Quand les pieds ont parlé, si l’on ose dire, après le coup de sifflet final de l’arbitre, vient le temps de la bagarre psychologique. Rumeurs, mensonges, secrets, manipulations, on se croirait en pleine guerre froide: tout est bon pour déstabiliser l’autre camp. Ainsi en est-il de la question des joueurs qui ne sont pas nés à Rostrenen mais qui sont recrutés, comme chez les pros, dans d’autres clubs. Jacques Coadic est un fou de football. Chroniqueur sportif pour une feuille locale, il connaît comme personne le foot des Côtes-d’Armor. Il décortique chaque dimanche les matchs du championnat et sait faire venir les plus talentueux des joueurs dans son équipe. A l’affût de tous les talents, il est l’artisan de la réussite actuelle de l’AGR. Problème: l’homme a été pendant sept ans responsable des juniors du CSR. Il est donc considéré comme un traître. Des rumeurs circulent.
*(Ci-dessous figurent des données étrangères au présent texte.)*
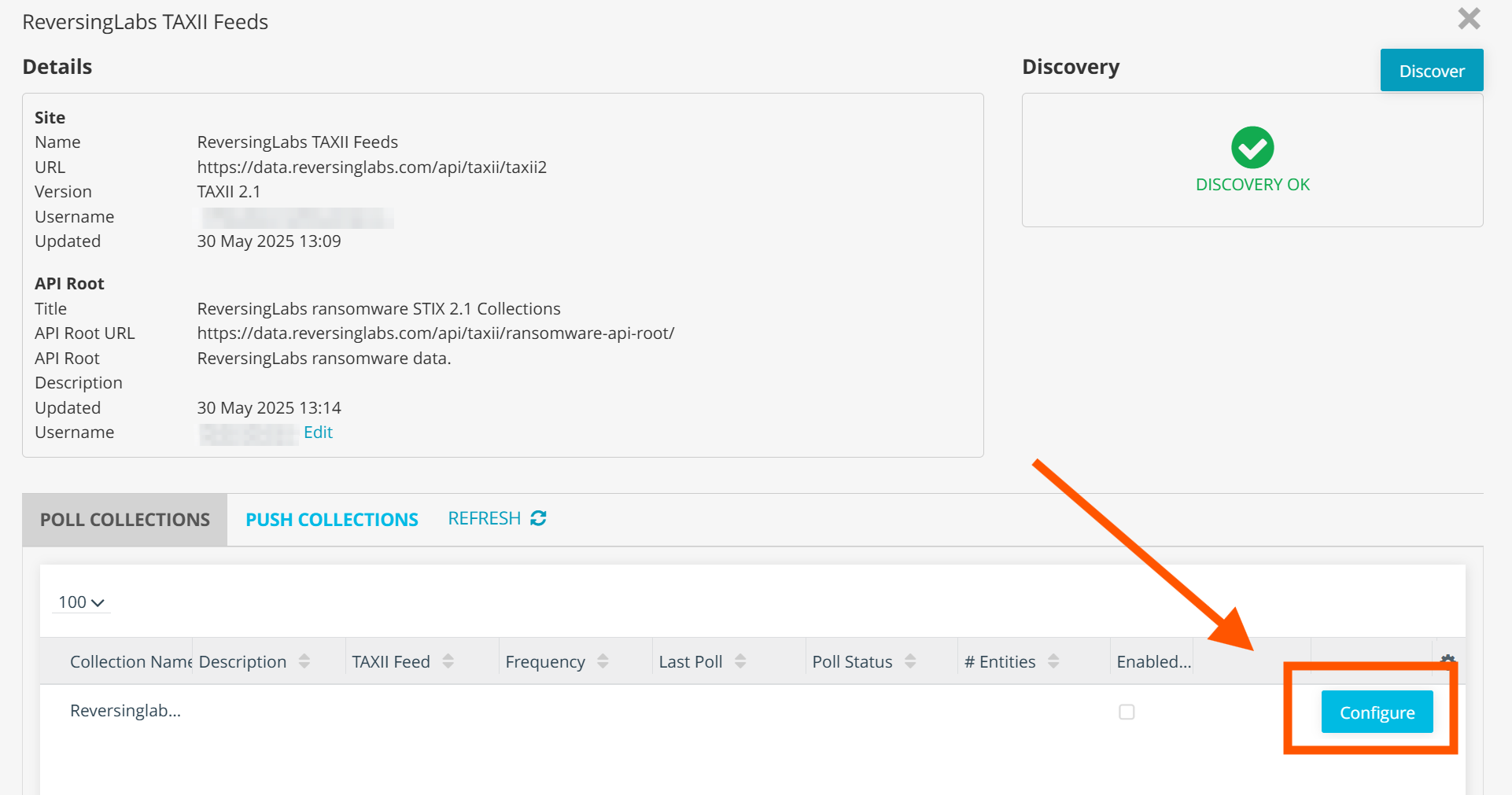Screen dimensions: 1512x795
Task: Open column settings via the gear icon
Action: point(1448,659)
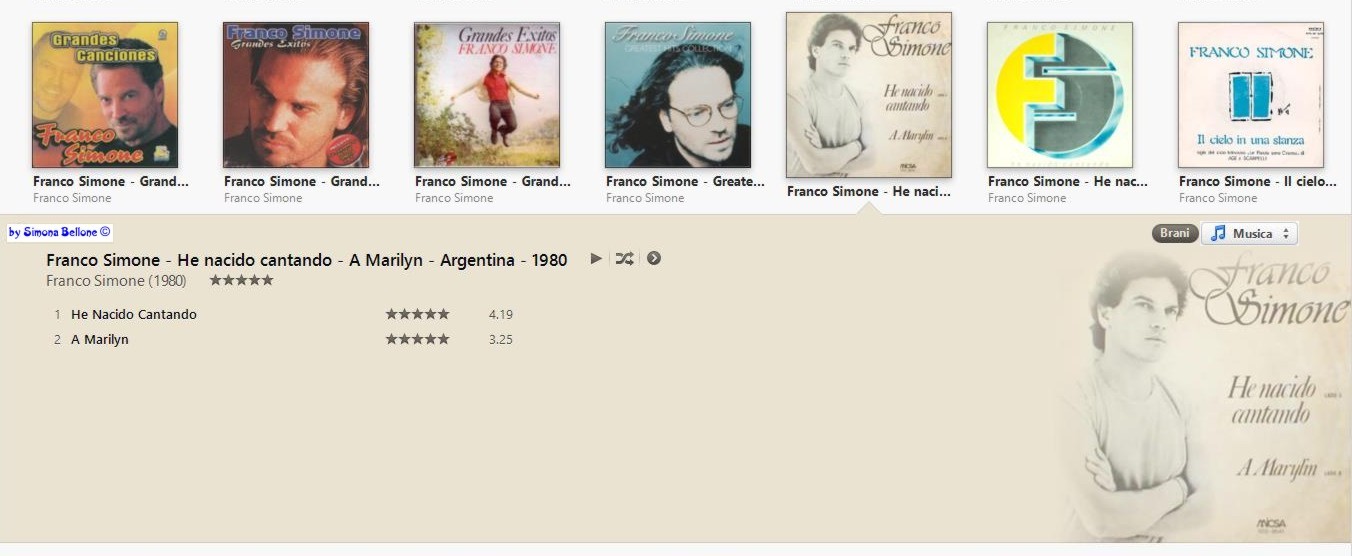This screenshot has height=556, width=1352.
Task: Open Il cielo in una stanza cover
Action: coord(1251,95)
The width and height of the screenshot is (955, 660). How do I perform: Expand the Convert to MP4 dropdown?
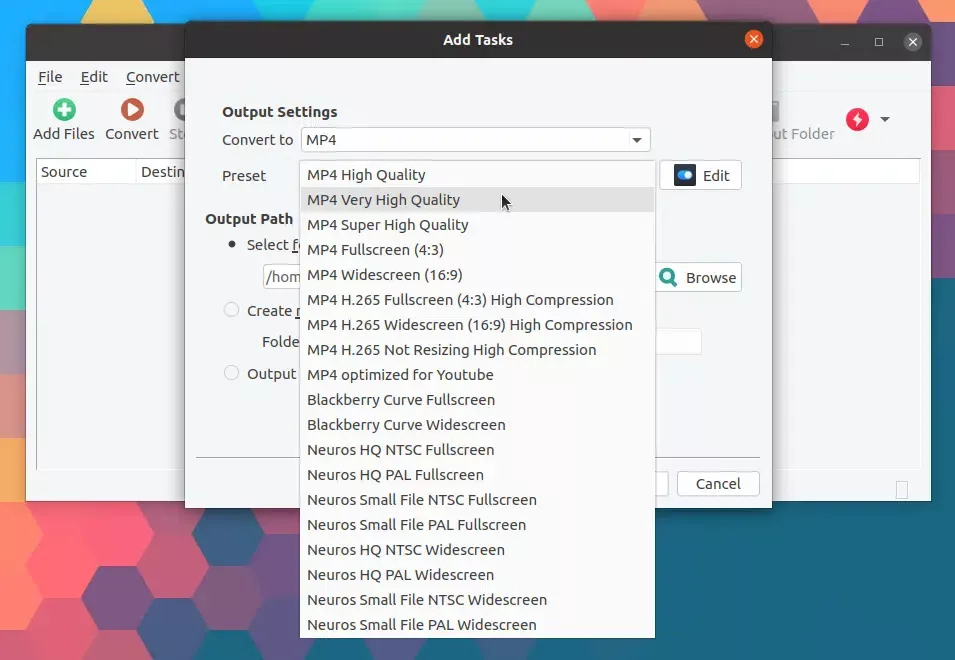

On dit qu’il a «tout fiché dans son ordinateur» et qu’il «pille les joueurs sans vergogne en leur proposant de l’argent ou du boulot». Dans les années 70 déjà, les dirigeants du patronage avaient été surnommés les «patro-dollars». «Les curés, pour amorcer, ils sont toujours prêts à donner le sou», dit Vonette. En face, on se gausse de la frilosité et de l’archaïsme presque stalinien des cadres du club laïque: «Pour garder la ligne politique, ils restent entre eux et refusent de faire venir des joueurs de l’étranger.» «L’étranger», évidemment, commence au bout de la route.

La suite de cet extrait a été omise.